Stored data entries:
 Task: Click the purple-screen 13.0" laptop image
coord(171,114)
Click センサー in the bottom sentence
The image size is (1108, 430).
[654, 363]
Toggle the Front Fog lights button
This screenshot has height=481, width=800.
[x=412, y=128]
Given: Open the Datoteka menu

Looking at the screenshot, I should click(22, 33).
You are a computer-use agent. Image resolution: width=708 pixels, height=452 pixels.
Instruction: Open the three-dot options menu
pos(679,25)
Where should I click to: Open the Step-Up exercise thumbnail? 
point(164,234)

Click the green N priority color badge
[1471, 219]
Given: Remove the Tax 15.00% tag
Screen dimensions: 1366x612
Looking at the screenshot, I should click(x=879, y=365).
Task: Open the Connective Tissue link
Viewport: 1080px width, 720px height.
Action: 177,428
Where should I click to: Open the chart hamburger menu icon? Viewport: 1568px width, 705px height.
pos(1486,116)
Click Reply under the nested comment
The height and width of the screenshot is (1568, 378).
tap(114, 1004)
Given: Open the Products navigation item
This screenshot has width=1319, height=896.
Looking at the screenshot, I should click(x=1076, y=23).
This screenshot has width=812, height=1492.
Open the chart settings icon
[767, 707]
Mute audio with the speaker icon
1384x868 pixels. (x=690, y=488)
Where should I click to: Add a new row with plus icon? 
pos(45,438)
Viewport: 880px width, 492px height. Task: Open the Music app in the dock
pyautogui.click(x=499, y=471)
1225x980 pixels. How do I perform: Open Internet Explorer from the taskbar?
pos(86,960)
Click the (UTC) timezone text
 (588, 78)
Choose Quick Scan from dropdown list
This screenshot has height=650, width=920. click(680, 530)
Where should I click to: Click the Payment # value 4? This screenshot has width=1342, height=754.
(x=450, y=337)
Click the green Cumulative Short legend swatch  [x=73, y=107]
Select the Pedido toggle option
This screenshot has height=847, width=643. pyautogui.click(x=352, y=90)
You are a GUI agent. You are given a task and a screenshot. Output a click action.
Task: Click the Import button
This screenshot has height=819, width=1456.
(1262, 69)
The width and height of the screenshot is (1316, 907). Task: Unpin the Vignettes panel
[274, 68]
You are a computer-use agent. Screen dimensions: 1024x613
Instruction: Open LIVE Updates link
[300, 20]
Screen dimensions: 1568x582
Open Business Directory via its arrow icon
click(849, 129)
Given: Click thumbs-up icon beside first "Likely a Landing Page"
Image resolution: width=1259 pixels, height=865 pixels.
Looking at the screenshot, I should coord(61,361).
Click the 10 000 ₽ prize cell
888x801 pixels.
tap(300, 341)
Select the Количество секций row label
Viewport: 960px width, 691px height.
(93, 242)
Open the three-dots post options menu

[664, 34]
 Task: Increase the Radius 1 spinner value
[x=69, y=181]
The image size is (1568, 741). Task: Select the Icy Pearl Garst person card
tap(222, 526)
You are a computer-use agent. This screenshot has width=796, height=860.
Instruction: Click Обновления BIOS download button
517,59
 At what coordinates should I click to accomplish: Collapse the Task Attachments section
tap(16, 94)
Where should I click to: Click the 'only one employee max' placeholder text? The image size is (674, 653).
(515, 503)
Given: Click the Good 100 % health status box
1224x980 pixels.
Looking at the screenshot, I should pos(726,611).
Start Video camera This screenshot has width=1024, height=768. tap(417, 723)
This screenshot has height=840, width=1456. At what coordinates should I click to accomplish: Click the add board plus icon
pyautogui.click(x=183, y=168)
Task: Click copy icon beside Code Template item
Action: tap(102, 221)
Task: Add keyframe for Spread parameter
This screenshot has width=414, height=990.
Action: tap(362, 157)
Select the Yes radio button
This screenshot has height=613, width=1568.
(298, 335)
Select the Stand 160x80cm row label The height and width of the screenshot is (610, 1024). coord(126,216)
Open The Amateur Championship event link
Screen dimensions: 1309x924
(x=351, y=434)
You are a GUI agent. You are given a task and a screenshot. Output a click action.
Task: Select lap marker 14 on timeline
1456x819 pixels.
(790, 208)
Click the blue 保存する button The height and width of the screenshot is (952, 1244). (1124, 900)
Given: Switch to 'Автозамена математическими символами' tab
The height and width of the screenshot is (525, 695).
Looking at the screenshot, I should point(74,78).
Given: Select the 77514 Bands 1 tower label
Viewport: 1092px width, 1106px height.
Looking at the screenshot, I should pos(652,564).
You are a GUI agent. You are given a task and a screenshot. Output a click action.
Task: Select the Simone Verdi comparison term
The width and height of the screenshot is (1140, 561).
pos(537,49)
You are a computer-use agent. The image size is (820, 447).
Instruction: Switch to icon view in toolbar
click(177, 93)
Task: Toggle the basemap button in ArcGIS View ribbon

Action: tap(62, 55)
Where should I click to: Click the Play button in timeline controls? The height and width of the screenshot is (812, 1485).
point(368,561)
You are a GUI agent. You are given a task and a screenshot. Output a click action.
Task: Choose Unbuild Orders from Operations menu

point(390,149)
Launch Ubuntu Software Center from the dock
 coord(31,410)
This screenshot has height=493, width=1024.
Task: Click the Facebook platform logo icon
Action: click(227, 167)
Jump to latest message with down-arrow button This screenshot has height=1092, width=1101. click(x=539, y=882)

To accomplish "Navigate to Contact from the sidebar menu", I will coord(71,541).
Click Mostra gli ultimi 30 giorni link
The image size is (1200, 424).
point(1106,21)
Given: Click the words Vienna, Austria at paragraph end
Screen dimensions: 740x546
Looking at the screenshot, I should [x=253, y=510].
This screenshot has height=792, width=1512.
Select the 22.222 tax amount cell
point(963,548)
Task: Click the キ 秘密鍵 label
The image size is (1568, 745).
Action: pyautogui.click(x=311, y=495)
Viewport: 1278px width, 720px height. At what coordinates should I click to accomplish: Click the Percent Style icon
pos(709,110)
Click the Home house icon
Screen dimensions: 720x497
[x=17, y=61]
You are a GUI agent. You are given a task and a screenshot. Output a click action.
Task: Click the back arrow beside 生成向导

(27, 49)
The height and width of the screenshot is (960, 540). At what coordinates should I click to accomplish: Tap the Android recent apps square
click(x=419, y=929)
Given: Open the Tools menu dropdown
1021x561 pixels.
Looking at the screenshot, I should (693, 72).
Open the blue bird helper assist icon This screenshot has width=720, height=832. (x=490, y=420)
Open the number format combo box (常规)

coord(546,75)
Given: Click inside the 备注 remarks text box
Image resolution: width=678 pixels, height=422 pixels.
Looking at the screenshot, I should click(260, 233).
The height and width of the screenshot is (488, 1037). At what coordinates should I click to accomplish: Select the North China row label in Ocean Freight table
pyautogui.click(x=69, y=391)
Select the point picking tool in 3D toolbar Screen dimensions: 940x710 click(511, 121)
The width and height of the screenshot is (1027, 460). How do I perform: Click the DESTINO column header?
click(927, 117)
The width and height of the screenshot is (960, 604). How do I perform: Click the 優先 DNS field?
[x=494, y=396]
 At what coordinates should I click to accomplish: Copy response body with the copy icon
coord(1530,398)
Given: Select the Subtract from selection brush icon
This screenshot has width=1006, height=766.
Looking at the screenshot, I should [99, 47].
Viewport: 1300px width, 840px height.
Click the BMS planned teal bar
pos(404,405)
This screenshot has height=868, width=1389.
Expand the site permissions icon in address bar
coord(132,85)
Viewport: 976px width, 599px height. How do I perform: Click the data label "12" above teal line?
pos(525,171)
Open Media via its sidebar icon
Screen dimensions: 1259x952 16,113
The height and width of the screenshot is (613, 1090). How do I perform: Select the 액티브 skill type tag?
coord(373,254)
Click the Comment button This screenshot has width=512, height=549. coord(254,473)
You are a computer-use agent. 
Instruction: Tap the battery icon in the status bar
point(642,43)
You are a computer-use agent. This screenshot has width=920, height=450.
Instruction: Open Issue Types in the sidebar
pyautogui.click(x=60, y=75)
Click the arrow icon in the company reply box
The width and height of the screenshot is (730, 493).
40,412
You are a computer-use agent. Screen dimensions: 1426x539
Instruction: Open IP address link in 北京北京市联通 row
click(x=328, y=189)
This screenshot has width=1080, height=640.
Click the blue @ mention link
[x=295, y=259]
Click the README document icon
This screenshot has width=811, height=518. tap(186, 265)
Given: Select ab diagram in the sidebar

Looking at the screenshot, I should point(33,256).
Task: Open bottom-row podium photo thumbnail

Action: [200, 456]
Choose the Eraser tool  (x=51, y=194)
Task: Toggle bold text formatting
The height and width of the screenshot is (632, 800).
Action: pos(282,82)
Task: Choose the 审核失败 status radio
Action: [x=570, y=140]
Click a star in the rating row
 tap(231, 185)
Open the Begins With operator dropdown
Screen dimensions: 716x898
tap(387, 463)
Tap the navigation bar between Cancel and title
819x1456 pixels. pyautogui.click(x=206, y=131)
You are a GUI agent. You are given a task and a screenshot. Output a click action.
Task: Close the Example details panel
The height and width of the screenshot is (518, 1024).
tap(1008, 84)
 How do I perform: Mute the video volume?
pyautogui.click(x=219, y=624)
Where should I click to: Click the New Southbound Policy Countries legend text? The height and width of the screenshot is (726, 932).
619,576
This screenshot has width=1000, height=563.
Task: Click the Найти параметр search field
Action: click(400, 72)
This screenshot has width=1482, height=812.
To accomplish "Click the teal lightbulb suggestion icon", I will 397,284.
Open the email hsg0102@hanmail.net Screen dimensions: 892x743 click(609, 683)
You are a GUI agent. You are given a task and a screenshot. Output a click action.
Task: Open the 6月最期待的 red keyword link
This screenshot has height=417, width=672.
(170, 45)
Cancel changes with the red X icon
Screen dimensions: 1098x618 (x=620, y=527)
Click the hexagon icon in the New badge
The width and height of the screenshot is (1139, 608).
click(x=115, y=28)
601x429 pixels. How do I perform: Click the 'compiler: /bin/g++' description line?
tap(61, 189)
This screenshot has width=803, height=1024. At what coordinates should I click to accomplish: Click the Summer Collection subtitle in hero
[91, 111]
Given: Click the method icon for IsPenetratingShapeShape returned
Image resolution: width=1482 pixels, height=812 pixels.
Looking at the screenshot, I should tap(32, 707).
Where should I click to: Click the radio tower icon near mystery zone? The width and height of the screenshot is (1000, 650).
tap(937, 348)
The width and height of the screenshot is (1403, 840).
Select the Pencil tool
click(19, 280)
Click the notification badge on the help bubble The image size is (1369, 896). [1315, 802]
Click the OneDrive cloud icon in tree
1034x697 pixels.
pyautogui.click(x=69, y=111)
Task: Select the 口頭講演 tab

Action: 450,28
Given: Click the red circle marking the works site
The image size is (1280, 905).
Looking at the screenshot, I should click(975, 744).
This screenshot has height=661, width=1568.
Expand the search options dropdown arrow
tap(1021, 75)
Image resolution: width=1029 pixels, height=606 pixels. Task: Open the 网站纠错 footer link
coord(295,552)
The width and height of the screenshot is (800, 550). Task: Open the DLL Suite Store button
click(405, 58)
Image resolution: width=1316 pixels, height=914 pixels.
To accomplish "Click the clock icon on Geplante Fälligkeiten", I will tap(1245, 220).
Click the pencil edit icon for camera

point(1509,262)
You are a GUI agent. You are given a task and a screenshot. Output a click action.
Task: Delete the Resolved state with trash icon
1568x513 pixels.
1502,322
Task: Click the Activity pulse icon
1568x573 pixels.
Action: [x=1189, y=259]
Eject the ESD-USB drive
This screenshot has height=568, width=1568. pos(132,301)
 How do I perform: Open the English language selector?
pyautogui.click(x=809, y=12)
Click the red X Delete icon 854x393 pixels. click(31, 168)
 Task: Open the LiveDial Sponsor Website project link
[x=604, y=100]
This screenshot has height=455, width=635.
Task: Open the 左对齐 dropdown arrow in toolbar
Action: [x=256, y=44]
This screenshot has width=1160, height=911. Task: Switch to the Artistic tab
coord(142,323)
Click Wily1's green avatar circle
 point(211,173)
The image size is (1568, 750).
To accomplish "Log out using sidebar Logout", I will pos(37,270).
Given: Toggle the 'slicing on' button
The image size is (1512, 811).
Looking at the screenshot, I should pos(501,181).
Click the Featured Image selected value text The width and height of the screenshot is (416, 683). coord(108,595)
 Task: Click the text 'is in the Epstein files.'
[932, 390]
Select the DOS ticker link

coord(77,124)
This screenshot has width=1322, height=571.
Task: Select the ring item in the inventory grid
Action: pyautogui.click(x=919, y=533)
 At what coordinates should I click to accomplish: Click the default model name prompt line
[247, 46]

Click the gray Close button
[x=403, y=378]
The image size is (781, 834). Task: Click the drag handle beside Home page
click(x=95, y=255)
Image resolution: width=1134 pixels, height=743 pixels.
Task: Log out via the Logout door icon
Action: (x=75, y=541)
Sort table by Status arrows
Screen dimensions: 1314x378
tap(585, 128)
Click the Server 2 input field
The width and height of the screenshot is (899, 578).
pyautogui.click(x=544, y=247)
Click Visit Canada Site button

*What you have to do*. For the string "Delete", return every line of the data where it appears.

*Result*.
Task: Delete the Resolved state with trash icon
Click the red X Delete icon 854x393 pixels. click(31, 168)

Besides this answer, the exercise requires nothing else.